Les navires battant pavillon grec et libérien sont les premiers à transiter par Ormuz depuis le cessez-le-feu

Milos Schmidt

Les navires battant pavillon grec et libérien sont les premiers à transiter par Ormuz depuis le cessez-le-feu

Un vraquier grec et un navire battant pavillon libérien semblent être les premiers navires à traverser le détroit d’Ormuz depuis le cessez-le-feu de mercredi, dans le cadre d’une trêve fragile de deux semaines.

Deux navires sont devenus les premiers à transiter par le détroit d’Ormuz depuis que les États-Unis et l’Iran ont convenu d’un cessez-le-feu nocturne, selon l’observateur maritime MarineTraffic.

Le vraquier grec NJ Earth a traversé le détroit à 10h44 CET, tandis que le Daytona Beach, battant pavillon libérien, a transité plus tôt à 8h59 CET, après avoir quitté le port iranien de Bandar Abbas un peu plus d’une heure plus tôt à 7h28 CET.

Ces passages marquent les premiers transits confirmés dans le cadre de ce qui est probablement les nouveaux termes de la trêve affectant le point d’étranglement énergétique le plus critique au monde.

Le ministre iranien des Affaires étrangères, Abbas Araghchi, a déclaré que les navires seraient autorisés à traverser le détroit en toute sécurité pendant une période de deux semaines « en coordination avec les forces armées iraniennes et en tenant dûment compte des limitations techniques ».

L’accord est intervenu quelques heures avant une date limite fixée par le président américain Donald Trump, après avoir menacé « une civilisation entière de mourir ce soir » si l’Iran n’acceptait pas d’ouvrir le détroit, avant d’annoncer une suspension des bombardements en échange du cessez-le-feu.

On estime que plus de 800 navires sont actuellement bloqués dans le golfe du Moyen-Orient, selon Lloyd’s List, un journal maritime réputé basé à Londres, et les armateurs dont les navires sont bloqués là-bas ont également déclaré à Lloyd’s que des préparatifs étaient en cours pour commencer à les déplacer dès mercredi matin.

Les détails clés restent incertains, l’Iran affirmant avoir accepté deux semaines de passage sûr avec des « limitations techniques », tandis que Trump a annoncé une « ouverture complète, immédiate et sûre ».

On ne sait toujours pas si les deux parties se sont mises d’accord sur les conditions de paiement du transit ou exactement quand la trêve entrera en vigueur.

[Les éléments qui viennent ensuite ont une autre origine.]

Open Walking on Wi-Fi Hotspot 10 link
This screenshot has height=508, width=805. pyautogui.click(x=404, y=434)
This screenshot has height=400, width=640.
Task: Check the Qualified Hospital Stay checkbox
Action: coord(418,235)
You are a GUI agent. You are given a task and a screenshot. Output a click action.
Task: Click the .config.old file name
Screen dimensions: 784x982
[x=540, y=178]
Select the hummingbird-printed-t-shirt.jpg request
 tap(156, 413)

Neil Roberts, responsable du secteur maritime et aérien à la Lloyd’s Market Association, a déclaré que même si un cessez-le-feu était généralement une bonne nouvelle pour les compagnies maritimes, elles continueraient à subir des pertes et qu’une reprise complète du trafic d’avant-guerre était peu probable dans un avenir proche.

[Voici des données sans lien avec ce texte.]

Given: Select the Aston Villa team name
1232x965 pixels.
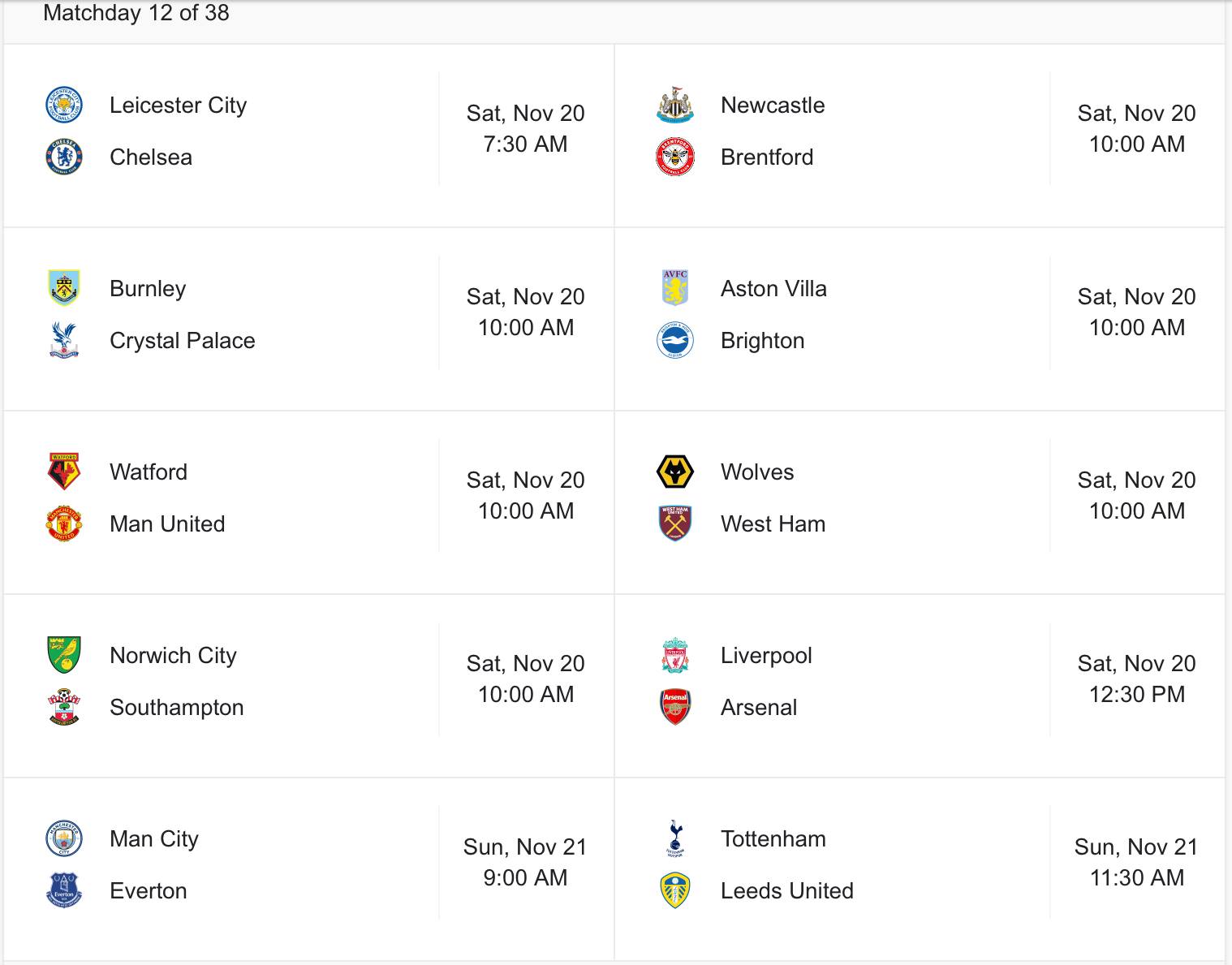Looking at the screenshot, I should point(773,289).
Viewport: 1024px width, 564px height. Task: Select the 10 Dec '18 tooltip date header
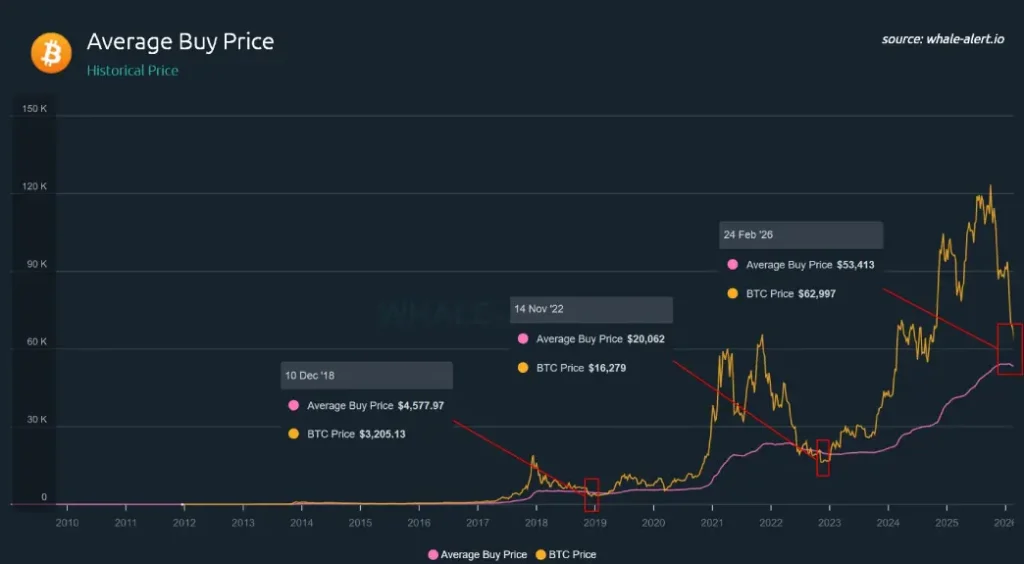click(x=366, y=376)
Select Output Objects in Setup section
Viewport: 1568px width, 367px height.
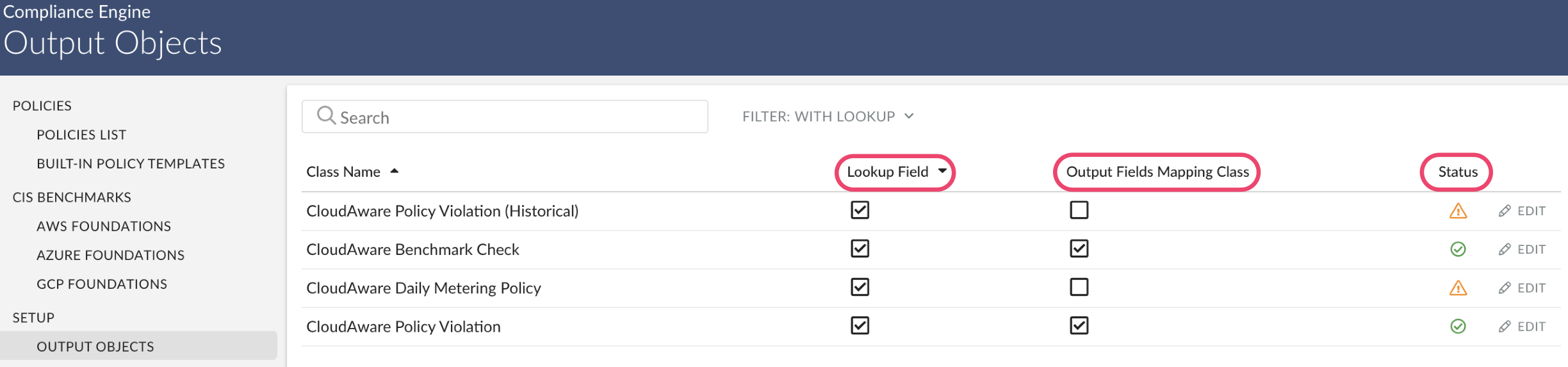tap(95, 347)
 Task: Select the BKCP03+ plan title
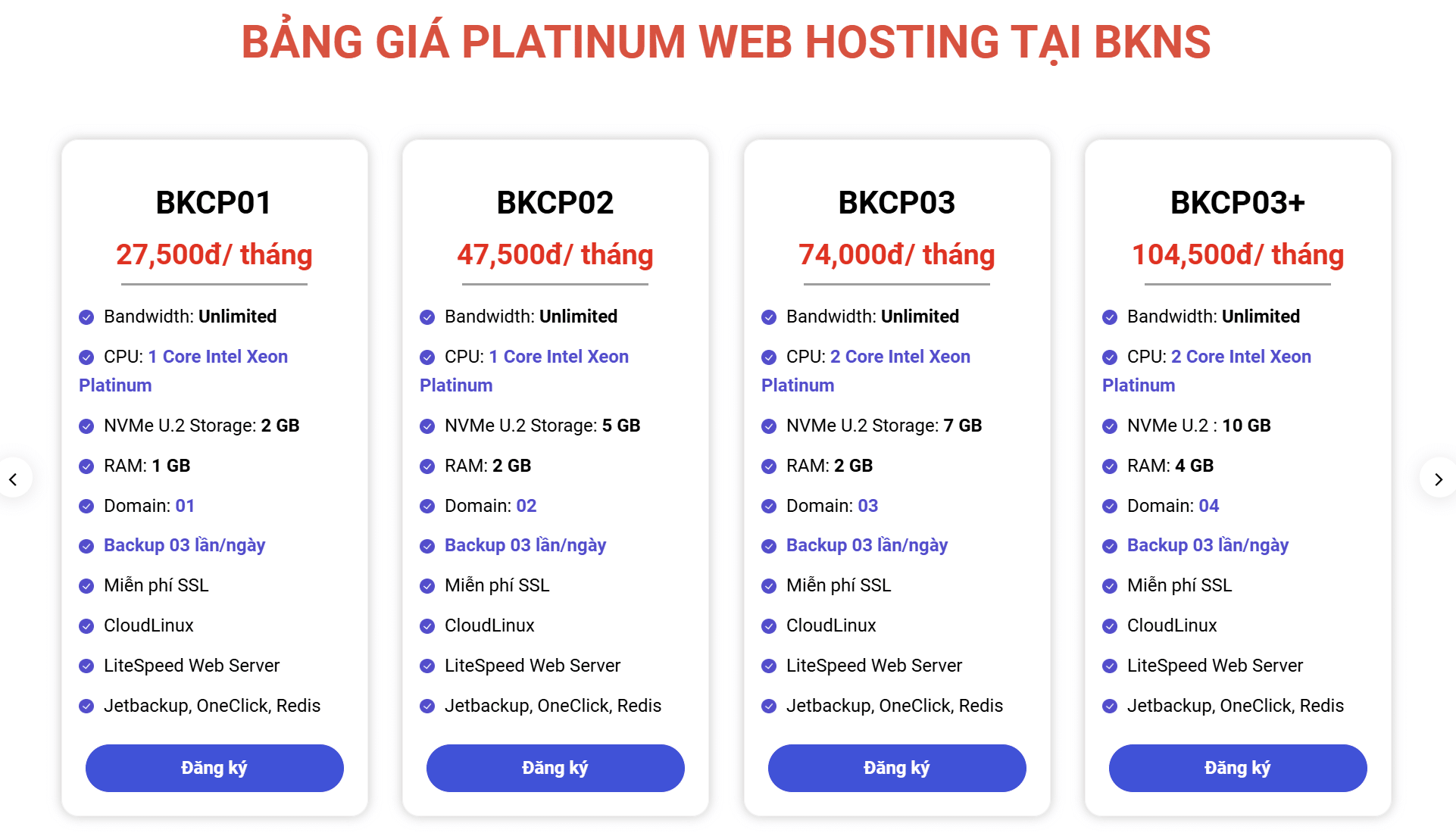1238,202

« Les navires auparavant incapables de partir tenteront désormais de le faire dès que les propriétaires et le capitaine estimeront qu’il est possible de le faire en toute sécurité », a-t-il expliqué, soulignant que la région continuera à être traitée comme un risque accru.

« D’un point de vue assurance, le cessez-le-feu est bien sûr le bienvenu… mais, en attendant, il est hautement improbable que le commerce avec le Golfe reprenne tout simplement », a poursuivi Roberts.

La question du péage

Un responsable régional a déclaré que l’Iran et Oman factureraient tous deux le transit aux navires, l’Iran ayant l’intention d’utiliser les bénéfices pour la reconstruction. Plusieurs rapports non confirmés suggèrent qu’une redevance d’environ 2 millions de dollars (1,7 million d’euros) par navire serait en discussion.

Le parlement iranien a débattu d’une législation visant à codifier le régime de péage.

Le détroit d’Ormuz n’a jamais eu de conséquences néfastes dans son histoire en tant que voie navigable internationale.

Les deux voies de navigation du détroit permettent le transport d’environ 20 millions de barils de pétrole et de produits pétroliers par jour, soit environ un cinquième de la consommation mondiale de pétrole et plus d’un quart de tout le commerce maritime de pétrole, selon l’Energy Information Administration des États-Unis.

Environ un cinquième du commerce mondial de GNL passe également par Ormuz, le Qatar étant le principal exportateur.